La Biblia indica claramente que Jesucristo era de la descendencia del Rey David “Libro de la genealogía de Jesucristo, hijo de David… Mt. 1:1 y Lc. 1:27 “. Habían pasado ya varios siglos de retorno de algunos exiliados a Jerusalén y, al parecer, los descendientes de David habían venido a ser una familia pobre. Algunos opinan que la genealogía de Lc. 3:23-38 corresponde a los a los antepasados de Maria, la cual entonces, tambien sería descendiente de David.

María la Madre del Señor y Elisabet, la madre de Juan el Bautista, eran parientes Lc. 1:36, pero juan no conoció al Señor Jesús hasta el momento en que se encuentran a orillas del rio Jordán, cuando ya el Bautista llevaba algún tiempo ejerciendo su ministerio y el señor Jesús estaba a punto de comenzar el suyo. Jn. 1:33

El hecho mismo de que trataba de la encarnación de Dios en la persona de un ser humano es el más maravilloso de los prodigios, el gran “misterio de la piedad” 1 Ti. 3:16. Además de la gran cantidad de profecias que anunciaban este acontecimiento, el desarrollo del mismo estuvo rodeado de eventos extraordinarios, como fueron las distintas visiones y anuncios angelicales, maria y a José Mt. 1:20, Lc. 1:26-37, el nacimiento de juan el Bautista y el mensaje de ángel sobre un papel futuro Lc. 1:5-23,39-45, la aparición de la estrella y la adoración de los magos. Mt. 2:1-12. etc.. Además, siendo todavía un recién nacido, fue reconocido como Mesias por pesonajes como Simeón Lc. 2:25-35 y Ana Lc. 2:36-38.

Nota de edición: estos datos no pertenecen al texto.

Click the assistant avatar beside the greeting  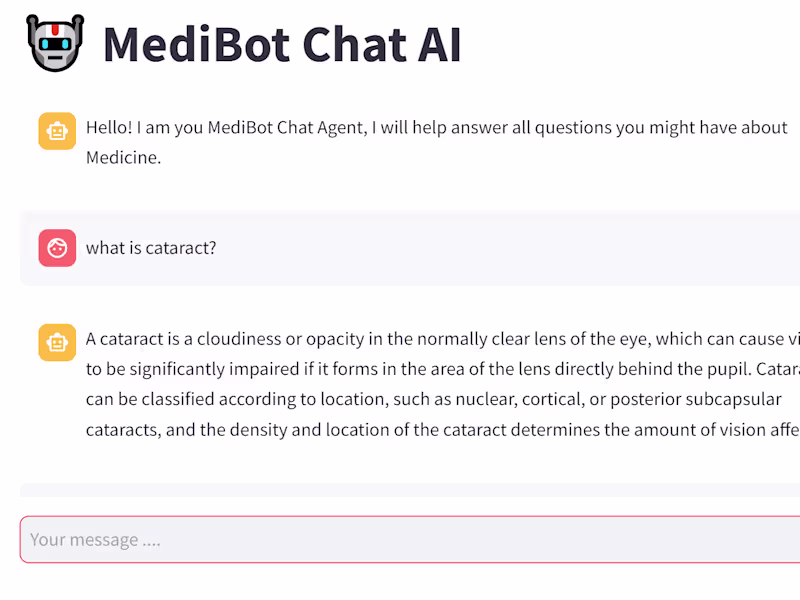click(x=57, y=131)
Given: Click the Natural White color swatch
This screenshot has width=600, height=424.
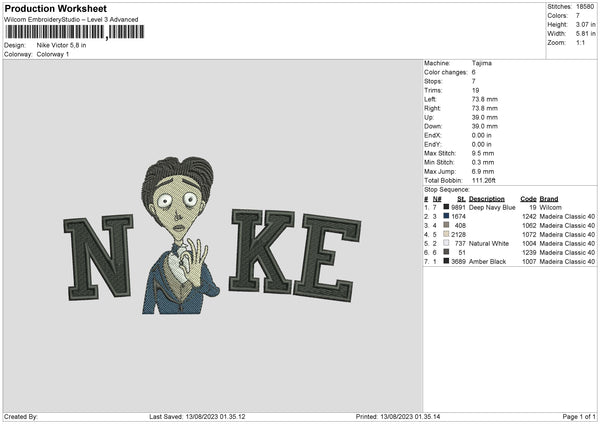Looking at the screenshot, I should pos(446,243).
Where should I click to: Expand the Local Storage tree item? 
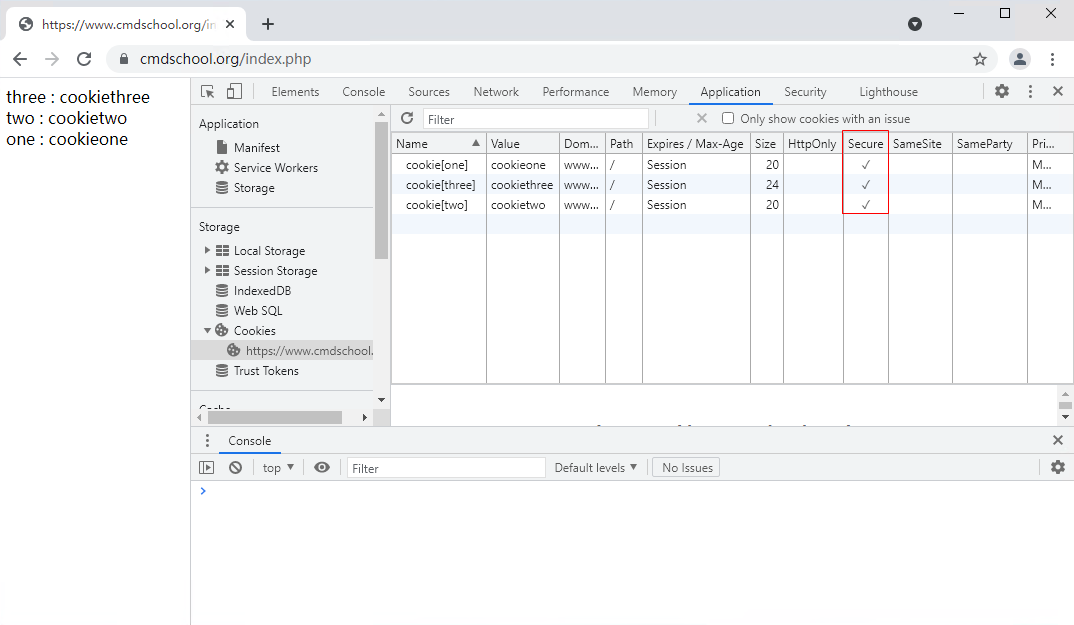(x=208, y=251)
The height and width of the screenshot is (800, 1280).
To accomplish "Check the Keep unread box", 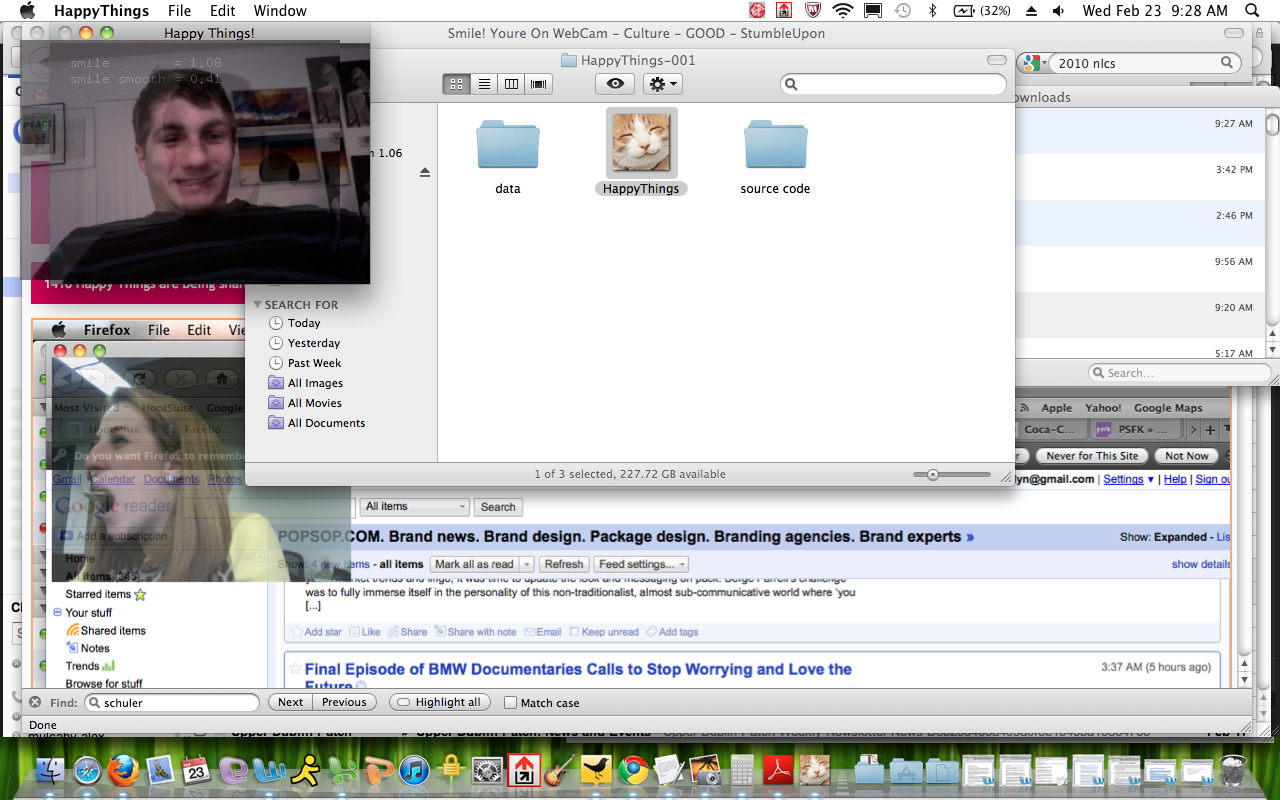I will tap(574, 632).
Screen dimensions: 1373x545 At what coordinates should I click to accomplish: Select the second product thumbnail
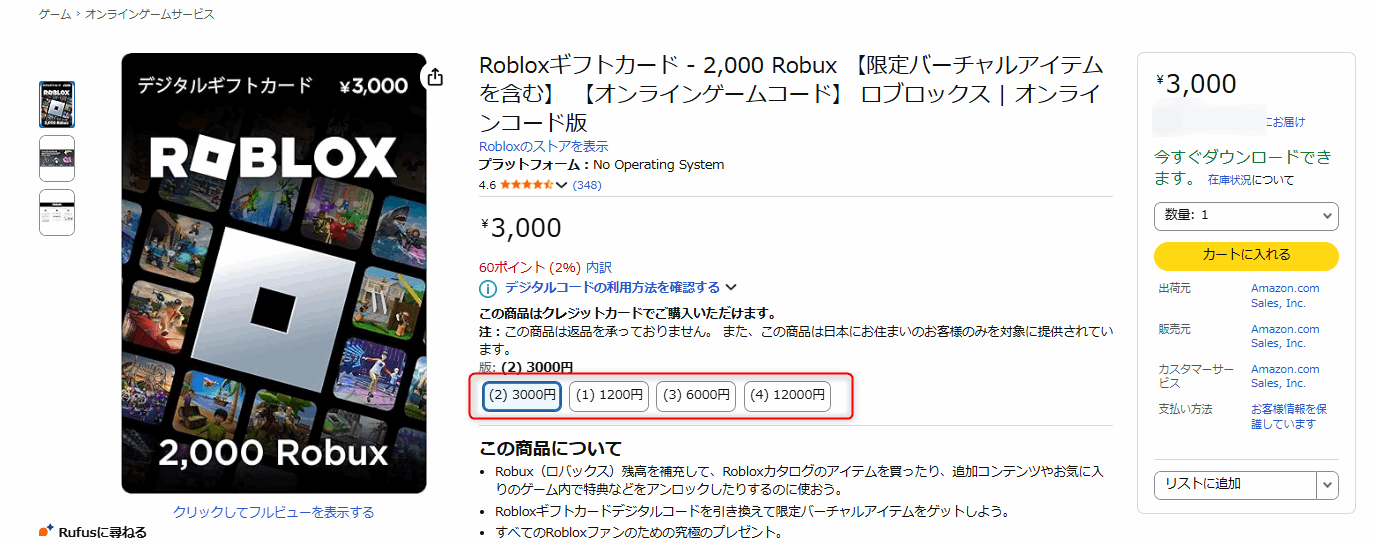57,158
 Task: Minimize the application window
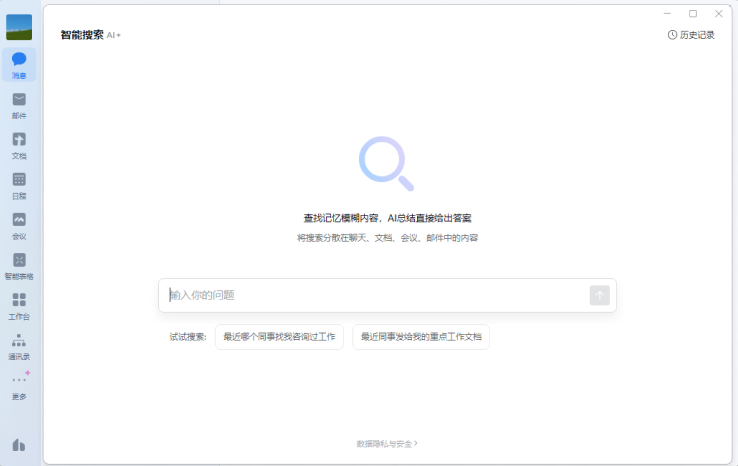tap(667, 14)
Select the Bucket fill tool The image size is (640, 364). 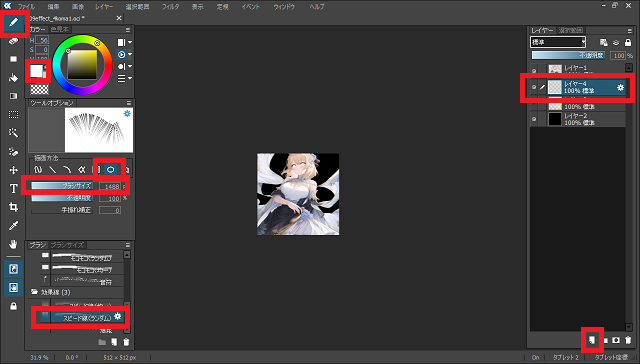pyautogui.click(x=13, y=78)
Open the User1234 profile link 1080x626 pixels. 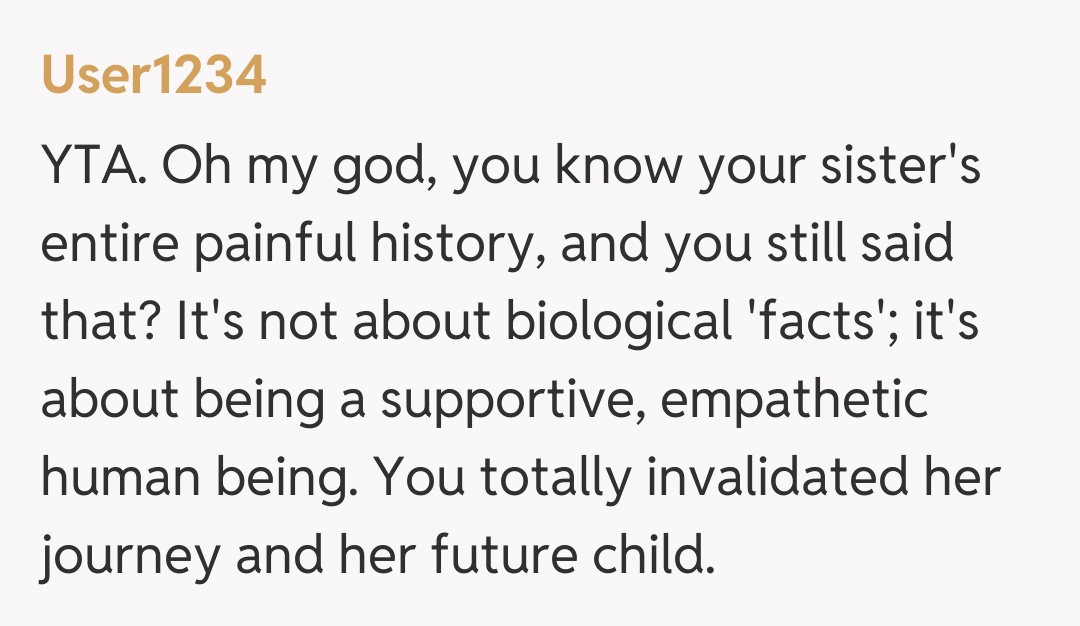pos(154,77)
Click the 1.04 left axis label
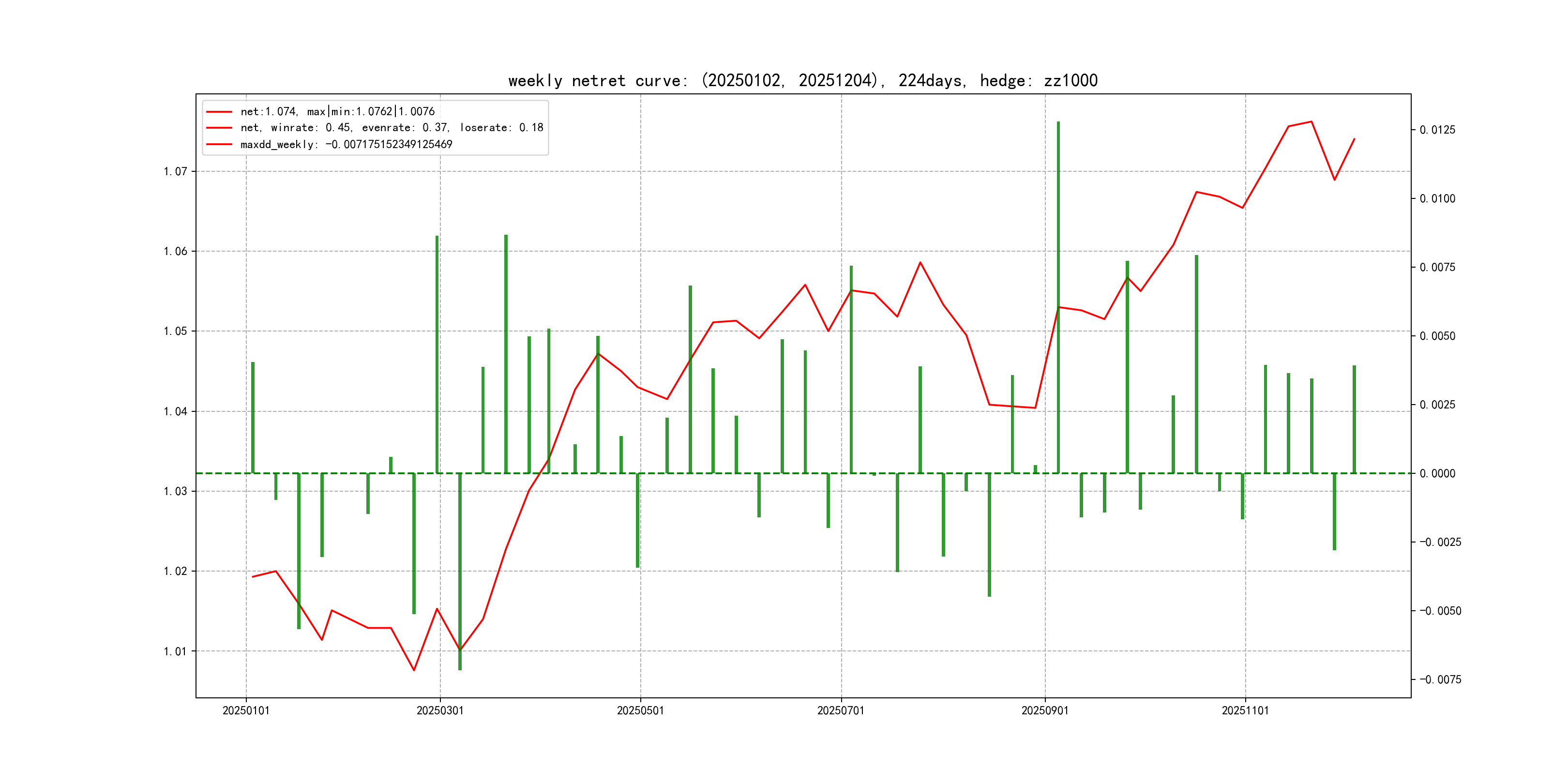Screen dimensions: 1568x784 (x=175, y=411)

Las escrituras casi no ofrecen detalles sobre esta época de la vida de Jesucristo. Solo se nos narra un incidente ocurrido cuando tuvo doce años, que se quedó en el templo sin que lo supiesen José y madre, que lo encontraron tres días después. La respuesta del Señor ante la reconvención que le hace su madre “Porque me buscaban” No saben que en los negocios de mi padre es necesario estar. demuestra una toma de conciencia de su misión aun en esa edad temprana y , al mismo tiempo, apunta hacia la naturaleza humana del Señor, que era en ese entonces un muchacho que “crecía en sabiduría y en estatura, y en la gracia para con Dios y los hombres” Lc. 2:41-52. Estas palabras hacen énfasis en la humanidad del Señor que, como ser humano, no nació sabiéndolo todo, sino que fue creciendo y aprendiendo.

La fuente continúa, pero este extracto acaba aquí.